When Tala’s older sister Sarah (Cristin Milioti) gets stuck in the time loop with him, however, Nyles must show her the ropes of existing within it. Then they hang out and goof around. Then they fall in love. Then she learns quantum physics to try and extricate them.
That’s… that’s pretty much the story. There are minor subplots, but they hold little to no weight.
The screenplay is bland and leans heavily on sex “humor.” That is, I assume it’s meant to be funny, but it was mostly trite. The characters lacked depth as well. We have the man-child, stuck in life both literally and figuratively; the ditzy, vain, cheating girlfriend, complete with trashy name Misty*, who declares that no one ever breaks up with her; and a would-be Janeane Garofalo character in the form of Sarah—disillusioned, no longer putting in an effort and wishing people wouldn’t expect things of her. There are odd attempts at something nearing philosophy (i.e., “meaning of life” stuff), but it falls flat amid the pedantic path of the plot itself, which fails to do more than skim over anything that might actually be interesting in favor of hitting all the color-by-number story beats.
Bottom line: aside from one or two cute moments, this movie doesn’t hold much for viewers who want anything more than empty calories. Despite the quantum physics, which is glossed at best, the loop doesn’t ever really get explained. For anyone watching this movie, brain rot sets in from the get-go. Samberg and Milioti, who have genuine chemistry, deserve a better script.

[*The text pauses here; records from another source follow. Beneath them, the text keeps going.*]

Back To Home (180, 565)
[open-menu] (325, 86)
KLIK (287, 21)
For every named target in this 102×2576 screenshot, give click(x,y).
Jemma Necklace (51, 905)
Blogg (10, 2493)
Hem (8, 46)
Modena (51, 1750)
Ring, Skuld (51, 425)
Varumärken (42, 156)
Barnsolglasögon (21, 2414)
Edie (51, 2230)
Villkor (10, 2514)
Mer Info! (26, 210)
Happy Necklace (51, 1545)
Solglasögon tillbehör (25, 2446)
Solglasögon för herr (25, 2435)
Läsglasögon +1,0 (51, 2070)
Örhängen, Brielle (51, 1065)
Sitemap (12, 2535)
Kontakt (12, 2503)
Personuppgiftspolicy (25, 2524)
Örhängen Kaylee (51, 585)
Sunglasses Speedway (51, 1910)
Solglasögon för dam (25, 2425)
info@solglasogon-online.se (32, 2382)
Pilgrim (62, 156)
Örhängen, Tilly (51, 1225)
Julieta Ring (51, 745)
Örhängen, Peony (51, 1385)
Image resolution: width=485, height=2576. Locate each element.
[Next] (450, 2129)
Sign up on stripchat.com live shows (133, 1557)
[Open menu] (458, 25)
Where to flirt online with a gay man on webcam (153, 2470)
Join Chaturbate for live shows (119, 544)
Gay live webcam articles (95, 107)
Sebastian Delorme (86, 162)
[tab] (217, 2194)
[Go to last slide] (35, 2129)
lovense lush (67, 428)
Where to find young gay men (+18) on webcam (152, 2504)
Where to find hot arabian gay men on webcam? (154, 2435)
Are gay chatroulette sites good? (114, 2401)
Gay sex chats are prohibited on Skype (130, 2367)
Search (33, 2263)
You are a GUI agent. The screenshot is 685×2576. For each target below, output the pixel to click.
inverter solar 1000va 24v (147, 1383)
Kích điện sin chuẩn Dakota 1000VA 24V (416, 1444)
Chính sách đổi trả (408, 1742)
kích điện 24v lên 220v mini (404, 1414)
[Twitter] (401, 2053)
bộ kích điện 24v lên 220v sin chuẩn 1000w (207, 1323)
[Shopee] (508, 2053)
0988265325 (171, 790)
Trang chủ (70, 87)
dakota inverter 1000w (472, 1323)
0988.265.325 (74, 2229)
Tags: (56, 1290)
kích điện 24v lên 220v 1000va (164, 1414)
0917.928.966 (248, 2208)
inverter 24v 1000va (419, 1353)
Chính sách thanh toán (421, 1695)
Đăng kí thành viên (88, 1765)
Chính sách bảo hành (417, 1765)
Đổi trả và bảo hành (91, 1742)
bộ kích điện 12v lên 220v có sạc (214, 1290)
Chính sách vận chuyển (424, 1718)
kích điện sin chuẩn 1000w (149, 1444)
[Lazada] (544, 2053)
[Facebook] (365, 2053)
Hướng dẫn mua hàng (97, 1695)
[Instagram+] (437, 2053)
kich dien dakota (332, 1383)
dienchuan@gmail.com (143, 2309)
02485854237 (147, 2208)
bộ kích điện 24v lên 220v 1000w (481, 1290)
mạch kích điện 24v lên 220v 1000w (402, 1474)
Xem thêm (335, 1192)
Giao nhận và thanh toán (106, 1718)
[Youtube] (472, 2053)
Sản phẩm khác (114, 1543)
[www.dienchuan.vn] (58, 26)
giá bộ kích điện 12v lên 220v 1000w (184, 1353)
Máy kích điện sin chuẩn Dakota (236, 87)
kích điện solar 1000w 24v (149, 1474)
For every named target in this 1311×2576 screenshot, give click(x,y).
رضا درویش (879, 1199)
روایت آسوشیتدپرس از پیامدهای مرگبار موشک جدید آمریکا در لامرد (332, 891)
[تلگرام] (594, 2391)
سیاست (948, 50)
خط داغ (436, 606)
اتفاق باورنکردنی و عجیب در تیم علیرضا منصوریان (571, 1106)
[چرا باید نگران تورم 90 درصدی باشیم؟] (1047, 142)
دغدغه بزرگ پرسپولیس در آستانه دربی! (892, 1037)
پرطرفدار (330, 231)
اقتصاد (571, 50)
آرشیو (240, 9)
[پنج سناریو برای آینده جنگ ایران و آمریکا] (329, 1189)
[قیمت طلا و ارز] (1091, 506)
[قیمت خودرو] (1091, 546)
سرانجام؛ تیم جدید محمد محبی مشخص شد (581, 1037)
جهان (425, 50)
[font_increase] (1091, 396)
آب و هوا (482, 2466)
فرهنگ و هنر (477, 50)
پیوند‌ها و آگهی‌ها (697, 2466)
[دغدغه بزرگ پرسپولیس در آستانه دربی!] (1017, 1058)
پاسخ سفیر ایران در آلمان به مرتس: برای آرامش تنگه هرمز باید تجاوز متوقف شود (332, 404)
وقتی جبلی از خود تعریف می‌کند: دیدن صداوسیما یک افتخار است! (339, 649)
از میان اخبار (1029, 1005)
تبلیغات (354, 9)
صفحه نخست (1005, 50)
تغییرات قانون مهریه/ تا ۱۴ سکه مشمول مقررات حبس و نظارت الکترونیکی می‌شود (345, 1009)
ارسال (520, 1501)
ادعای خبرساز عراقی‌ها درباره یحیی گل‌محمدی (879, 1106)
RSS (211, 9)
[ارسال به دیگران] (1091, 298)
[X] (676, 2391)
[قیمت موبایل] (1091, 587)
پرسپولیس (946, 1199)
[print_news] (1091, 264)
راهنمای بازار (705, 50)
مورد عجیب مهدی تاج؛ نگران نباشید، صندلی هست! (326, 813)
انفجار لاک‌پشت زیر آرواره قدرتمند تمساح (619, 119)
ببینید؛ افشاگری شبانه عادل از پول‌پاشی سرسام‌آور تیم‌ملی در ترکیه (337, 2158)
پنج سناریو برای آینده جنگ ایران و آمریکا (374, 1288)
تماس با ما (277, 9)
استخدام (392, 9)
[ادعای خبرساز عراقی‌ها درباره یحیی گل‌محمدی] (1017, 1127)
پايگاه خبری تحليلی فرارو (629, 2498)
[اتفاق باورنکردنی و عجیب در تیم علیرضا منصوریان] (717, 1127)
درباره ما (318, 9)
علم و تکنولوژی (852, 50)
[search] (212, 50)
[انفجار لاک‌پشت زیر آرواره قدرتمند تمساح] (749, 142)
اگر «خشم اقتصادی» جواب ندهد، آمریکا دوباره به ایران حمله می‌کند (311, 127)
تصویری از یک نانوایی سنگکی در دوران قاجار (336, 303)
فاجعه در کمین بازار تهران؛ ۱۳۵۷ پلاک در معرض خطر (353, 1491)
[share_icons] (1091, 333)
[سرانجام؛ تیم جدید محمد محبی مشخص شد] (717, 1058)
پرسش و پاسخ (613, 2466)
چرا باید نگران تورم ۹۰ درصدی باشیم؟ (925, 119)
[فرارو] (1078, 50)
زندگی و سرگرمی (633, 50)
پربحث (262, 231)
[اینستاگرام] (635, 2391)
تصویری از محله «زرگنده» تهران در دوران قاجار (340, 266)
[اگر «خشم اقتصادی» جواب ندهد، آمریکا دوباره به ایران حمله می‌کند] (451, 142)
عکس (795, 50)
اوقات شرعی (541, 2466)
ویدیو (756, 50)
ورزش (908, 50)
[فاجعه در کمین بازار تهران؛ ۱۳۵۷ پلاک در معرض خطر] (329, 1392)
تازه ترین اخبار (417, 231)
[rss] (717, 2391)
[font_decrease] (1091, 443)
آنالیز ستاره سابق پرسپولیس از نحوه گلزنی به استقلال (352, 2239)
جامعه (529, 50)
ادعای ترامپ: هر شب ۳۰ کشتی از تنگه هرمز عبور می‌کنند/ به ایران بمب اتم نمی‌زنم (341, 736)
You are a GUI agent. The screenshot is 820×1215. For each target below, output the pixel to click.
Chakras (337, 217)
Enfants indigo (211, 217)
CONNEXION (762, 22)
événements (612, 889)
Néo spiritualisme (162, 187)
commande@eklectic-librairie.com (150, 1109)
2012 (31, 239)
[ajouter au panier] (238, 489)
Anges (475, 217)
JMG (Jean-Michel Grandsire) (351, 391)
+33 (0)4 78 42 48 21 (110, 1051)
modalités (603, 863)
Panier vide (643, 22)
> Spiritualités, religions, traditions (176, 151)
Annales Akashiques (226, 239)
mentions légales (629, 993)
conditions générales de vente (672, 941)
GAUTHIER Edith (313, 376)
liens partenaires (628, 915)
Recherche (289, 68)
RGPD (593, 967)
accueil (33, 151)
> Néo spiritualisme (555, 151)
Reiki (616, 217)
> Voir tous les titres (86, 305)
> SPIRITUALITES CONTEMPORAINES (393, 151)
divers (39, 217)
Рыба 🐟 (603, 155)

*Apologies to anyone actually named Misty; this is more about the connotations carried by certain names in pop culture than real people who carry the names themselves.
Speaking of, who names one child Sarah and another Tala? Like, those are two very different kinds of names, I feel? Whenever I meet people with multiple children, I feel like there’s a cohesiveness to the kids’ names. Parents think about these things, how the names will sound together, whether they “fit.” This is a minor point, I know but, as a writer, stuff like this really bothers me.